Reduce the File Size of the Google Sheet Template XLSForm in the Docs

What high-level problem are you trying to solve?

While many developed countries provide internet speeds that can download/upload files at 1 MB/s or more, areas with poor internet are still getting speeds in the KB/s and sometimes even Bytes/s…yes that’s right…millions of times slower than the developed world. While most web pages won’t even load with that poor of a connection, sending form data, etc. can often be done without many problems.

I recently noticed that the sample ODK Template in Google Sheet form, when downloaded as an XLSX is about 525KB, but if the google sheet has its empty columns deleted, it’s reduced down to 105KB. While this may be trivial for most, this simple change doesn’t take away anything and could help in reducing unnecessary bandwidth for poor internet contexts by reducing the ODK Template File size from 525kb to 105kb simply by deleting empty columns in the google sheet. I’m consistently iterating and uploading to ODK Central on a poor connection and I’m wondering if this would also help for devices downstream that need to download the form for Collect/Enketo. I’m not sure if the devices on Collect are only getting the XML, but I think about José operating in places where people have to walk days to get internet running a project with 1,000s of devices.

Looking at the docs here there are two links :

Google Sheets file when downloaded as XLSX is 455KB

Excel file is currently 591KB

I’m not sure what additional data is being stored in the Excel file, but reducing an unnecessary empty file space by 4.5x on a poor connection sounds good to me! :smiley: @yanokwa has talked about how little changes being multiplied millions of time can be quite a big deal with ODK. I don’t know if this is too trivial of a change, but just for fun I did the math if this change saved 1s for 1million downloads/uploads that would be:

1,000,000s / (60s x 60min x 24hrs) = 11.57 days (is that math right?)

Any ideas on how ODK could help you solve it?

Here is a link to a google sheet with the empty columns deleted. I changed to formula in C2 of the Settings sheet to be a little easier to read

=TEXT(NOW(),"yyyy_mm_dd_hh:mm-ss")

The survey and choices sheet now only have 200 rows but people can easily add more as they need or you could add more since I think somewhere it was stated that the average XLSForm has around 400 questions.

Upload any helpful links, sketches, and videos.

2 Likes

I don’t have the privileges to fix it but it seems to be due to cell styling applied to all rows/columns in the template. Downloading as .ods format gives 80KB file but you’d still need to convert back to .xlsx (which becomes 500KB again) to upload it. There are much lighter file formats (.csv, .md - mere bytes!) that pyxform can process but that would require a local pyxform installation which is less easy than fixing the template. (logged an issue for follow-up)

1 Like

As far as I know, the XLSForm is converted/”compiled” to a XForm - which is the format used for deployment. So, to check, please, if your size finding is then still relevant.

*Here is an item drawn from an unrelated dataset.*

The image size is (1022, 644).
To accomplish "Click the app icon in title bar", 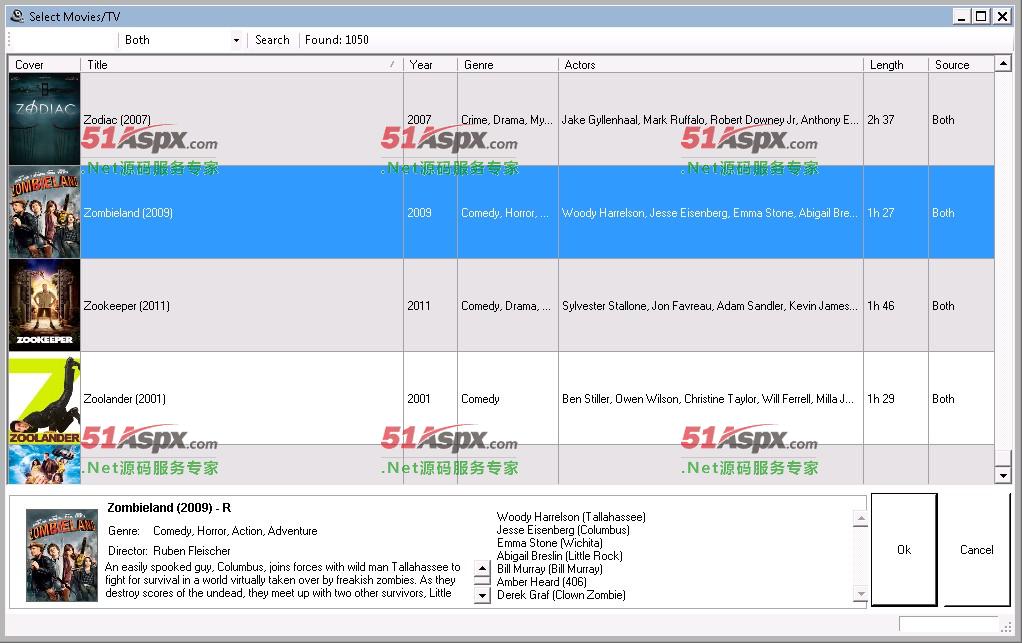I will 16,16.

Thanks for highlighting this and proposing at least one piece of the solution, @Tyler_Depke! You’re absolutely right that we try to be mindful of file size and completely missed this.

@wroos you’re right that the XLSForm file size won’t affect people using forms to capture data. However, it’s pretty annoying and time consuming to have to upload a big file when iterating on a form’s design on a poor connection.

This post may be better for a new topic, but while I’m looking at changing my own workflow I decided to do a few upgrades to the template. Check out the original link I posted again. In the survey tab I added a column in the survey called “allowed_appearances” which uses an arrayformula to create a CSV list based on type in Column A by checking that with the values in the :eyes: Appearances tab. I also created a conditional formatting rule for the appearance column to get highlighted red if the appearance value doesn’t exist in the allowed_appearances column. This also works for multiple appearances so something like

no-buttons columns-pack

wont get highlighted.

One can still enter appearances that are highlighted as invalid, which for example columns-2 doesn’t match the literal string for columns-n, but I don’t think there are other issues. Ideally one would be able to make a dynamic dropdown for only the valid appearance types, but without a google script or creating dynamic list for every single row, I don’t think that’s possible. Here is a GScript that does that, but this requires internet to run/populate so maybe include somewhere as optional…

appearance_auto_dropdowns.gs.zip (1.1 KB)

In summary I made two changes to the survey sheet.

  1. I inserted a column called allowed_appearances with this formula in the header:

={"allowed_appearances"; ARRAYFORMULA(
IF(A2:A="","",
BYROW(A2:A, LAMBDA(type_full,
LET(
type, INDEX(SPLIT(type_full, " "), 1),
TEXTJOIN(",", TRUE,
VSTACK(
IFERROR(
FILTER(
'👀 Appearances'!$B$7:$B$48,
REGEXMATCH('👀 Appearances'!$D$7:$D$48, "(^| )" & type & "( |$)")
),
""
),
IF(type="","",
IF(LEFT(type,6)="select",
IFERROR(
FILTER(
'👀 Appearances'!$B$7:$B$48,
'👀 Appearances'!$D$7:$D$48 = "all selects"
),
""
),
""
)
)
)
)
)
))
)
)}

  1. I added conditional formatting rule located on top of the other two that applies to the appearance column G2:G with a custom formula of:

=AND( G2<>"", SUM( N( ISNA( MATCH( SPLIT(TRIM(G2), " "), SPLIT(H2, ","), 0 ) ) ) )>0 )

  1. I also added the counter appearance to the appearances tab and not sure if that only applies to integer type or not.
1 Like